Testemunha diz que Carolina Salgado admitiu ordenar a morte de Fernando Póvoas

30.10.2009 - 15:47 Por Lusa
Paulo Lemos, o homem que afirma ter recebido ordens de Carolina Salgado para agredir Fernando Póvoas, declarou hoje em tribunal que a ex-companheira de Pinto da Costa o instruiu para que, se fosse necessário, matasse o médico amigo do presidente do FC Porto.
Questionado pelo advogado Nuno Brandão, sobre “até que ponto” deveria ir na agressão a Fernando Póvoas, se seguisse à risca as instruções recebidas de Carolina Salgado, Paulo Lemos foi peremptório: “Matar”.
Segundo Paulo Lemos - que neste processo passou da condição de arguido à de testemunha -, a ex-companheira de Pinto da Costa considerava Fernando Póvoas o principal responsável pela separação do casal. “Carolina tinha um ódio muito grande a Fernando Póvoas”, entendendo-o como “elo de ligação” entre Pinto da Costa e a apresentadora de televisão Maria Elisa, continuou a testemunha no Tribunal de São João Novo, no Porto, onde Carolina Salgado está a ser julgada por ofensa à integridade física qualificada, na forma tentada, ao médico e por alegadamente ter, em 2006, mandado incendiar os escritórios do presidente portista, do seu advogado Lourenço Pinto e de um solicitador.
Paulo Lemos, que no episódio relacionado com Póvoas actuou em colaboração com o seu amigo Rui Paceira, chegou a munir-se de um martelo para a agressão, que acabou por não se consumar.
Carolina - afirmou Paulo Lemos - ficou “chateada” com o desfecho e os dois homens acabaram por concretizar apenas parte de outros planos de vingança alegadamente gizados pela ex-companheira de Pinto da Costa.
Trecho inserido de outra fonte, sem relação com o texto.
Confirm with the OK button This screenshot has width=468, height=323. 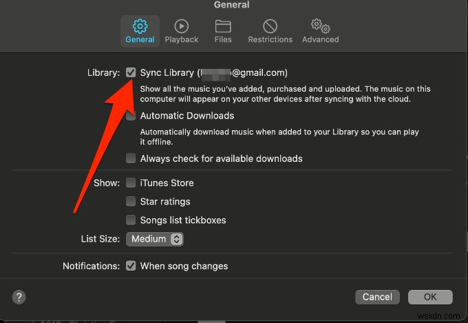click(x=430, y=297)
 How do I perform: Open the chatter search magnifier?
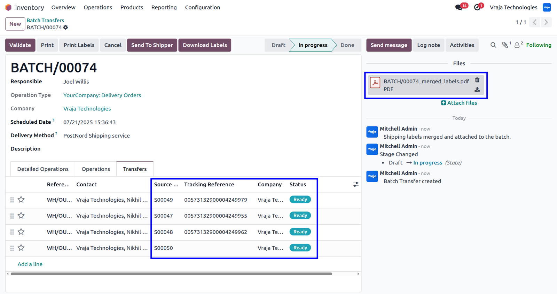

Esses planos passavam por incendiar escritórios do próprio presidente do FC Porto, do seu amigo e advogado e ainda de um solicitador, mas foram feitos apenas pequenos estragos.
Ao ficar-se por isso, Paulo Lemos pretendeu, conforme admitiu, “atenuar a ira de Carolina”, com quem - disse - se envolvera emocionalmente, uma relação que a suspeita sempre desmentiu ter existido.
Neste julgamento, que agrupa um conjunto de seis processos, o próprio Pinto da Costa também é arguido, estando acusado de agressões à ex-companheira, em Março de 2006, que também teriam sido consumadas pelos co-arguidos Afonso Ribeiro e Nuno Cunha.